I think I sort of bonded with my GPS already today. He led me there. It still wasn’t completely accurate because I turned off a junction too soon but that turn off put a smile on my face. I saw a really nice place. Sierra Seputeh.
Prayed. Probably one of the longest. Even the ash from the joss sticks started spattering the back of my hand, stinging me slightly.
The last time I was here. I prayed for the strength and a guiding light to a problem I had then. After 4 years being haunted with the problem, now I’m free. The moment I knew it’s solved, I didn’t had the excitement of jumping up and down nor did I laughed. I was trapped for so long that I think I grew immuned to it. Of course, there was a sense of relief and my heart just felt like it could fly again. Today, I came here wanting to be grateful that this has now pass. I met the person who caused me all these pain the last week or so. I saw him from inside a restaurant and he was standing outside with a woman and I think he was about to come in when he saw me. He went elsewhere. At that moment, I do not feel any hatred or whatsoever. I swear if my friends or people who knew my story had seen him, they would maybe bash him up. It’s the thought that they would bash him up (though I know they wouldn’t literary do so) makes me feel warm inside because I know people care for me. I have troubled so many people during the process but they did not give up on me. For that, I thank you.
This entire week hasn’t been that kind to me or I should say I didn’t have enough capacity in my heart to take in that much so I kinda got a little dramatic than I intended to. Although there were actions, situations and people who contributed into the drama I was in, I wouldn’t say I disliked or hated anyone in particular. I just hated the situation and circumstances I was in. Mostly because something similar had happened before and I am angry that I’m reminded of the past. I am also angry that it seems to be repeating. I may have actually started to have a good feeling about something and that’s also when I started to realise things that may not go smoothly in the long run even though I think I could and I may be able to bend myself to accept the situation as is now. That was a form of disappointment and frustration that I wanted to let go.

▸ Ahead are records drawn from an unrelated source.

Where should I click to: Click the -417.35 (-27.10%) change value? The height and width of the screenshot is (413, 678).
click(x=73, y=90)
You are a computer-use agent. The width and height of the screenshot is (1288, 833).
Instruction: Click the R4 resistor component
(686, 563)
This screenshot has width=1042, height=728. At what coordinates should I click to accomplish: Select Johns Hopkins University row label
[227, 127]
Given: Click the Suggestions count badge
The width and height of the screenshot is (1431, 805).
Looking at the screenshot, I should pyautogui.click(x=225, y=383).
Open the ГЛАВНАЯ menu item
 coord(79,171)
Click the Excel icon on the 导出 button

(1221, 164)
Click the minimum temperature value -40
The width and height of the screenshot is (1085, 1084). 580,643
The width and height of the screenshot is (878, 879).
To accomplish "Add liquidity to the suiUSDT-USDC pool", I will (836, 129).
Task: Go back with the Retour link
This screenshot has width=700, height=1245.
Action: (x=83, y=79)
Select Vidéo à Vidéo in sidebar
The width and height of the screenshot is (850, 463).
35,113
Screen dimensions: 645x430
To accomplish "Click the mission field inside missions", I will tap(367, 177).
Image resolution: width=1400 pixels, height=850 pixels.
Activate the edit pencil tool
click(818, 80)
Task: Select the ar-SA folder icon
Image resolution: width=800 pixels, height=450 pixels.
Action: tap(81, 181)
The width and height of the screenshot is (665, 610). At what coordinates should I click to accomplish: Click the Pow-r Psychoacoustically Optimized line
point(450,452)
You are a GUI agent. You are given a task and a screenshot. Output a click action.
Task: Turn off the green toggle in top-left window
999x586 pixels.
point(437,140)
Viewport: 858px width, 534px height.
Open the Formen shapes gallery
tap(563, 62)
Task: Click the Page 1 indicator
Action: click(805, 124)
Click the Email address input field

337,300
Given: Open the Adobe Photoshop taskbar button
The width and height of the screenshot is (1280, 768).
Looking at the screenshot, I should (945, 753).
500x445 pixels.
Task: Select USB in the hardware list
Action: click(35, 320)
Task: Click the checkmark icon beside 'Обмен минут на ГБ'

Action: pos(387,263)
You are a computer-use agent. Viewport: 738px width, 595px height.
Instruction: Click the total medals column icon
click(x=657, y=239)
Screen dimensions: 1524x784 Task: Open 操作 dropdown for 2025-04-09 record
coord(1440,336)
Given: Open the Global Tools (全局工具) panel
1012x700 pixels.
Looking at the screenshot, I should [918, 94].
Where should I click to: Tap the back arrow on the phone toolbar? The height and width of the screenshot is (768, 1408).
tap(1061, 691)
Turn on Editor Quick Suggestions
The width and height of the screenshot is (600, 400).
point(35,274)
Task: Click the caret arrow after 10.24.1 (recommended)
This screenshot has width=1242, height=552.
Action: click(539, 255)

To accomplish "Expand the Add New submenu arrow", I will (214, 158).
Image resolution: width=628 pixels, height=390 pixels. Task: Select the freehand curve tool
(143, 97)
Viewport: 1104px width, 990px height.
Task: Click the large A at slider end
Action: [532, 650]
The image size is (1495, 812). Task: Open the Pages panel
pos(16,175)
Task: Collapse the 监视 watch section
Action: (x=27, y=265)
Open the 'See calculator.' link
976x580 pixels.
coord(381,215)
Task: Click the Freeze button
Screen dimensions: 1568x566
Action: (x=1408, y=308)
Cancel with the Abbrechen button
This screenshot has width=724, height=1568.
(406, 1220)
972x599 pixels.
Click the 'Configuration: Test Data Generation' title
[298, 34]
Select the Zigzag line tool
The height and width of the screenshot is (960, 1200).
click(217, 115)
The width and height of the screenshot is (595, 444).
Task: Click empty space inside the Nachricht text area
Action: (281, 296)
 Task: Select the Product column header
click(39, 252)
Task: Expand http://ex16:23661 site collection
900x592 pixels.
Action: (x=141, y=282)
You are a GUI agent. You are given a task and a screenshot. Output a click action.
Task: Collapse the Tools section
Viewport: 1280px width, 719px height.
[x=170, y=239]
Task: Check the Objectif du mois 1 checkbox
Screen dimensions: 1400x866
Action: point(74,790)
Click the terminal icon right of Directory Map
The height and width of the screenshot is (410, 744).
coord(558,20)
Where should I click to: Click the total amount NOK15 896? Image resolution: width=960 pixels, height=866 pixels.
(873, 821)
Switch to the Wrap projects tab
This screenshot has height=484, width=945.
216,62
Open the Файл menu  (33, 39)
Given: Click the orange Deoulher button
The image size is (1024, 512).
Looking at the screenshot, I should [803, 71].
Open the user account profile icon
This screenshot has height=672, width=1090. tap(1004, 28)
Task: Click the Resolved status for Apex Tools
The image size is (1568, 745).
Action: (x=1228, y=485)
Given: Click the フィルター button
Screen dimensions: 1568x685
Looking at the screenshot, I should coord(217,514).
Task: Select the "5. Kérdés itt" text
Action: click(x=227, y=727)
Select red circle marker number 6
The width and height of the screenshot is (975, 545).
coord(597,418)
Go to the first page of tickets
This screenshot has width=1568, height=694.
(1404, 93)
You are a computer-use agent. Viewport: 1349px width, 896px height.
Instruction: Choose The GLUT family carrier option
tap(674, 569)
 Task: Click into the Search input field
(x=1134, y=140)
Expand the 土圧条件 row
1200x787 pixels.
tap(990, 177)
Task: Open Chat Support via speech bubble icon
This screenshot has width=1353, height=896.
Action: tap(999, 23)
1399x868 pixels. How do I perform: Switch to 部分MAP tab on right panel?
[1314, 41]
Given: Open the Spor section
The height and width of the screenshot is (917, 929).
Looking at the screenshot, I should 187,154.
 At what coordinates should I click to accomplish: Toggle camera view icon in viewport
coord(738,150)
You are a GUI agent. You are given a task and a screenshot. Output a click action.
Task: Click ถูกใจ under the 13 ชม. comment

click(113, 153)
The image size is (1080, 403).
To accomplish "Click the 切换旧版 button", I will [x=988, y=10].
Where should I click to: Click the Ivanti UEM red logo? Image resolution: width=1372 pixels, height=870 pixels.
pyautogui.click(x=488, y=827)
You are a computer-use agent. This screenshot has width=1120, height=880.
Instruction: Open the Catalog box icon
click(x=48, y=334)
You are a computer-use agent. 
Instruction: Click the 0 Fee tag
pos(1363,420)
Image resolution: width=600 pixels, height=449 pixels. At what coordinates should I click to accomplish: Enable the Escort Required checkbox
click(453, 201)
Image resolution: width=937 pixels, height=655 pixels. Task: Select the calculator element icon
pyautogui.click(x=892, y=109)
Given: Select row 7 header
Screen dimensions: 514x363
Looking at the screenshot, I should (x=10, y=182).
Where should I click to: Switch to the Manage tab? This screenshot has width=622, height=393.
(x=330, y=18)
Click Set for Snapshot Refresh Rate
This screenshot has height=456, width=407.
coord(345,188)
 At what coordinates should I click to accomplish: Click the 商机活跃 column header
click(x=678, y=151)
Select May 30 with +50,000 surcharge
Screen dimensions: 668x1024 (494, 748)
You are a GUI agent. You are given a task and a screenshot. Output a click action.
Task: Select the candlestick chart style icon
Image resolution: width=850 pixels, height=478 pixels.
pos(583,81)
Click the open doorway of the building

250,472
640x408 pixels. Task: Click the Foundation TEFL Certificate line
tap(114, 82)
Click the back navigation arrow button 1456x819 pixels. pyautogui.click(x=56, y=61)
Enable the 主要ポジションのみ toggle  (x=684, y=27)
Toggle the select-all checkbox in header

If you ask me, I can forgive and move on and not take things too seriously. But I need to carry myself well and be more mature, wise and steady should I bump into issues like these in the future. When I was thrown with the problem I had 4 years ago, I thought it was so big, nothing else would be bigger than this. I just want to tell myself that this really isn’t a big problem at all, the things that happened the past week. I just need to recollect myself and just be Grace.
I want to thank my friends and everyone who had listened to me, who were there to support me. I’m blessed that I have people that I can count on to.